Ce qui se passe réellement
Antony Beketi Katanga a révélé que le Togo affiche un ratio de 0,13 médecin pour 1 000 habitants, un chiffre qui ferait rougir même les pays les plus mal en point. Pour atteindre les normes de l’OMS, le pays aurait besoin de former et recruter environ 8 500 praticiens supplémentaires. En avril 2026, le taux de couverture du tableau des médecins est tombé à 4 %, un effondrement qui pourrait faire passer un tsunami pour une simple vague.
La concentration des médecins dans le Grand Lomé est telle que près de 77 % d’entre eux y exercent, laissant les régions comme la Kara et les Plateaux avec respectivement 68 et 63 médecins. La jeunesse médicale togolaise, quant à elle, a décidé de faire ses valises, avec plus de praticiens installés à l’étranger que dans certaines régions du pays. Qui aurait cru que le Togo serait le champion des fuites de cerveaux ?
Les spécialités médicales sont également en déséquilibre, avec des domaines cruciaux comme la psychiatrie et l’oncologie en grave déficit. Pendant ce temps, 70 % des médecins ont soutenu leur thèse il y a plus de cinq ans, ce qui laisse présager une pénurie alarmante. Mais bon, qui a besoin de médecins jeunes et dynamiques quand on peut avoir des vétérans qui ont vu des choses ?
Pourquoi cela dérange
Ce constat soulève des questions sur la gestion des ressources humaines dans le secteur de la santé.
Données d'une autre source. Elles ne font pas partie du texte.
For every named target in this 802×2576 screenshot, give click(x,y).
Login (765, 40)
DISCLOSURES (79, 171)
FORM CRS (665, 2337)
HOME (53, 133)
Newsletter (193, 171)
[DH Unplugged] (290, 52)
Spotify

Comment peut-on expliquer que les autorités continuent de promettre des réformes tout en laissant la situation se détériorer ? Peut-être que les promesses de campagne sont plus faciles à faire que de les tenir, surtout quand il s’agit de santé publique.
Ce que cela implique concrètement
Les conséquences sont directes : un accès limité aux soins, une population qui souffre en silence, et un système de santé qui ressemble plus à une farce qu’à une véritable institution. Les Togolais pourraient bientôt se demander s’ils doivent consulter un médecin ou un magicien pour leurs problèmes de santé.
Lecture satirique
Les discours politiques sont remplis de promesses de changement, mais la réalité est cruellement différente. Les autorités semblent plus préoccupées par des projets de prestige que par la santé de leurs concitoyens. Peut-être qu’un jour, ils réaliseront que la santé publique n’est pas un sujet à prendre à la légère, mais pour l’instant, il semble que le Togo soit en train de jouer à la roulette russe avec la santé de sa population.
Effet miroir international
En regardant au-delà des frontières, on ne peut s’empêcher de faire des parallèles avec d’autres pays où les politiques autoritaires ont également négligé la santé publique. Que ce soit aux États-Unis ou en Russie, les discours grandioses ne masquent pas les réalités désastreuses. Le Togo n’est pas seul dans cette farce tragique.
À quoi s’attendre
Si la situation ne change pas rapidement, on peut s’attendre à une aggravation de la crise sanitaire. Les autorités doivent agir, mais avec un tel historique de promesses non tenues, il est légitime de se demander si elles le feront réellement.